Textpresso for Neuroscience: Searching the Full Text of Thousands of Neuroscience Research Papers
Textpresso is a text-mining system for scientific literature. Its two major features are access to the full text of research papers and the development and use of categories of biological concepts as well as categories that describe or relate objects. A search engine enables the user to search for one or a combination of these categories and/or keywords within an entire literature. Here we describe Textpresso for Neuroscience, part of the core Neuroscience Information Framework (NIF). The Textpresso site currently consists of 67,500 full text papers and 131,300 abstracts. We show that using categories in literature can make a pure keyword query more refined and meaningful. We also show how semantic queries can be formulated with categories only. We explain the build and content of the database and describe the main features of the web pages and the advanced search options. We also give detailed illustrations of the web service developed to provide programmatic access to Textpresso. This web service is used by the NIF interface to access Textpresso. The standalone website of Textpresso for Neuroscience can be accessed at http://www.textpresso.org/neuroscience/.
KeywordsLiterature search engineInformation retrievalFull textInformation extractionOntologySemantic searches
Literature is an important and fundamental element of the scientific realm and plays a central role of communication among researchers, from the exchange of latest findings and dispersion of thoughts and discussions, to the detailed description of experiments. At the same time, the size and growth rate of scientific literature have made it nearly impossible for the researcher to keep up with articles relevant to his or her area of interest; for example, PubMed now comprises 17 million citations and adds 700,000 entries every year. There is therefore a need for computational approaches to filter through the literature and provide the researcher with information specifically relevant to him or her.
Computationally retrieving information from literature is called natural language processing and can be divided into four main areas: information retrieval, information (fact) extraction, document classification and literature-based discovery. Many new and exciting tools and methods in natural language processing have been developed in the past years and are described in Hunter and Cohen (2006) and Zweigenbaum et al. (2007). Information retrieval recovers a pertinent subset of documents. Most such retrieval systems use keywords for searches. Many internet search engines are of this type, e.g., PubMed. Information extraction is the process of obtaining pertinent information (facts) from documents, and this extraction is usually done on a large number of documents. In the context of biological literature, name entity recognition (NER) and the detection or extraction of relationships between entities are major elements of information extraction. Textpresso for Neuroscience has been developed to focus on information retrieval and information extraction.
Common search engines such as Google and Yahoo do not handle scientific literature as well as one might like even with specialization such as Google Scholar. Keywords—defined as words used in some manner by a search engine to identify relevant documents—are usually found within a document, but when typing in a set of words, one often wants the search scope to be within a sentence, as interesting facts or biological data are often (but not always) expressed in one or a few sentences. Thus, Textpresso defines keywords as tokens found in documents and indexed for lookup on a sentence level. In addition, most search engines allow only the abstract of a paper to be searched, and much information important to the scientist is therefore lost because it is buried in the full text. Full text contains redundancies, which increase the chances of obtaining a hit with a query using a pure keyword search engine. However, if full text is used, but a search engine is not restricted to a particular scientific literature, search returns are heavily diluted with false positives (hits that are irrelevant or incorrect).

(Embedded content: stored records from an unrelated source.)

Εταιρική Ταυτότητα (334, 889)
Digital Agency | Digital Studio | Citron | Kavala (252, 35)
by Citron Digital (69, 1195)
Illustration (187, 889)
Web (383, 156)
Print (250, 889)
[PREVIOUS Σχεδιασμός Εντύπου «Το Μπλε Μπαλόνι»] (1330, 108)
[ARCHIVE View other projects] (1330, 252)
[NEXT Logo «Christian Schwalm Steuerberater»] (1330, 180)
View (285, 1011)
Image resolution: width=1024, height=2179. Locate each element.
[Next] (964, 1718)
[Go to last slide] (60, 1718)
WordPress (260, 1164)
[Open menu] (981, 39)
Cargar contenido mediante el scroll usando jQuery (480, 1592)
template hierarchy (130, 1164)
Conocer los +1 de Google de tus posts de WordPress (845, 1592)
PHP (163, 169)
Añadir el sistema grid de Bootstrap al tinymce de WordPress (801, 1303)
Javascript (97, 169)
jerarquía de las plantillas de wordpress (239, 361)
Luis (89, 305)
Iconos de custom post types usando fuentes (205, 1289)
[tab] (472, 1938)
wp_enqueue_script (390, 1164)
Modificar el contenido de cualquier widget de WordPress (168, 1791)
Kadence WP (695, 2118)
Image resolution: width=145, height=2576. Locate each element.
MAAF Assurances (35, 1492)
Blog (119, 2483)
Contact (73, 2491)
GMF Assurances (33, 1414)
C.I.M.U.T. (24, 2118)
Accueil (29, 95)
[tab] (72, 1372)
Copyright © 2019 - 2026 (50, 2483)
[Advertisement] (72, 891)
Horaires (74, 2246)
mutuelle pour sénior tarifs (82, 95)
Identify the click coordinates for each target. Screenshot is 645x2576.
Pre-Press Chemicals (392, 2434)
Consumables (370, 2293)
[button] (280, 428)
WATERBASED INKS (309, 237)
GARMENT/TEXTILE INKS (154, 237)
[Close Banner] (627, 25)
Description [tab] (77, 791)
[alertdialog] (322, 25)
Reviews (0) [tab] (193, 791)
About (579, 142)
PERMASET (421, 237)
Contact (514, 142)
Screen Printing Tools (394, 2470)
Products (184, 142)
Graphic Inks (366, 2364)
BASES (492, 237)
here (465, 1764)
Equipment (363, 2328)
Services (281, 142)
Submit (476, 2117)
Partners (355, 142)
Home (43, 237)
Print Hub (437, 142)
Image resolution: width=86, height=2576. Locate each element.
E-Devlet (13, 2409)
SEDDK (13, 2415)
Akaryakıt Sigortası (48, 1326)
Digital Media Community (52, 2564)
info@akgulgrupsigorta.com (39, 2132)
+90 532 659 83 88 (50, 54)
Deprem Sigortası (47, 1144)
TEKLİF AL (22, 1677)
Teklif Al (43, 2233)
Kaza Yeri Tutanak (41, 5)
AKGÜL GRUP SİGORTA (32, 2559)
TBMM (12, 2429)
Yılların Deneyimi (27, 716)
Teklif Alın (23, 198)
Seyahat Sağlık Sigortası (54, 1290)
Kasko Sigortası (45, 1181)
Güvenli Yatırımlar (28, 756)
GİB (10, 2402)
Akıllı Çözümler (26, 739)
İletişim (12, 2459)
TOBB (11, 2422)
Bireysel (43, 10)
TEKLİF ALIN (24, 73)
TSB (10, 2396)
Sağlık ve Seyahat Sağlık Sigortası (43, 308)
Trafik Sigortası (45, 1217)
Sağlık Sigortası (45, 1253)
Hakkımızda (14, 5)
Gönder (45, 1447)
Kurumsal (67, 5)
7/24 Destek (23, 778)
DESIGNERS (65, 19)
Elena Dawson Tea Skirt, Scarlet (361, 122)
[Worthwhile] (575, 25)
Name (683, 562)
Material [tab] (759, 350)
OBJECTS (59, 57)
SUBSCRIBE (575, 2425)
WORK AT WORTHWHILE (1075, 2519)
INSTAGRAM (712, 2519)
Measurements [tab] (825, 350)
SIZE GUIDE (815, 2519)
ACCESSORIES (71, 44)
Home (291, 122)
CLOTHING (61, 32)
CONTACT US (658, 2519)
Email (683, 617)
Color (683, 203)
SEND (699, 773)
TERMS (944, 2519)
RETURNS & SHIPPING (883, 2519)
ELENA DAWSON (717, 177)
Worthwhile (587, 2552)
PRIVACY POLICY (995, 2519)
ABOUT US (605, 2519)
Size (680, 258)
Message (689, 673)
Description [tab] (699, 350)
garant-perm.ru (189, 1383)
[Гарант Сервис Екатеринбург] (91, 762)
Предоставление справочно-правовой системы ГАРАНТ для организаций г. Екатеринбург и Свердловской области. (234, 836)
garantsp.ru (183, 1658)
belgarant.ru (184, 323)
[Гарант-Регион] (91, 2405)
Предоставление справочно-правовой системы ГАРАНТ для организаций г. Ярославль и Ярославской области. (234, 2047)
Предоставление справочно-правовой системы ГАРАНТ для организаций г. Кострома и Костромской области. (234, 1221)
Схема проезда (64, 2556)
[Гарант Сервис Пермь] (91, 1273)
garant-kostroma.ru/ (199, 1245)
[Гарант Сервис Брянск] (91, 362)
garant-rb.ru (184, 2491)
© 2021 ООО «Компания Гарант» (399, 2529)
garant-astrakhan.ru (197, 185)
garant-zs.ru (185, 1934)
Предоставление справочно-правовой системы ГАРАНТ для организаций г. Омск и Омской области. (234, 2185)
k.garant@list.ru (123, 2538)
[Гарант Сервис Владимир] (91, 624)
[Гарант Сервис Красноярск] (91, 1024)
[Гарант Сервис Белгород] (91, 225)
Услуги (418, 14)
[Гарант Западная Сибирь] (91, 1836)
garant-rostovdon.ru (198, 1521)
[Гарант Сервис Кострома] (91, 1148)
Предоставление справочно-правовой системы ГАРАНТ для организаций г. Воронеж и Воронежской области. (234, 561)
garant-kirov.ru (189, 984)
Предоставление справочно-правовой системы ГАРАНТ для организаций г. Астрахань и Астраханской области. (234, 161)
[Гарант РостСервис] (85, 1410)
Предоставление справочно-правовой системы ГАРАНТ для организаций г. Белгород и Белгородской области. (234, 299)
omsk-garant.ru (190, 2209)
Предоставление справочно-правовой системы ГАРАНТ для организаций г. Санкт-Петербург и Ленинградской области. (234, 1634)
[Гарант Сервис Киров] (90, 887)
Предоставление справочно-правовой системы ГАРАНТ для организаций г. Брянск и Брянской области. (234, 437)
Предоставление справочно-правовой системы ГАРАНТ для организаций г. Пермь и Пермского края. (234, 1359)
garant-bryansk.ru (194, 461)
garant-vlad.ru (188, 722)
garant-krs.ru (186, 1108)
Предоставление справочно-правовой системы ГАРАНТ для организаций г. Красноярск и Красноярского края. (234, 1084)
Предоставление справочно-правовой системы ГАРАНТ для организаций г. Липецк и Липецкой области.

Pure keyword search engines have another drawback: let us assume a researcher is eager to resurrect a certain fact he vaguely knows about. He tries to find it by typing a carefully crafted set of keywords but fails to succeed. He then tries to refine his query by adding more keywords, resulting in fewer and fewer returns, until he ends up with none. Furthermore, neither general nor more semantic questions can be answered with pure keyword engines. Consider the query: “Which gene interacts with my favorite gene X?” With a keyword engine, gene name X and names of other genes suspected of being an interaction candidate would have to be typed in; moreover, some words that mean ‘interaction’ would be necessary to filter the results, since two genes could be mentioned in other context, such as in a list of genes in microarray results.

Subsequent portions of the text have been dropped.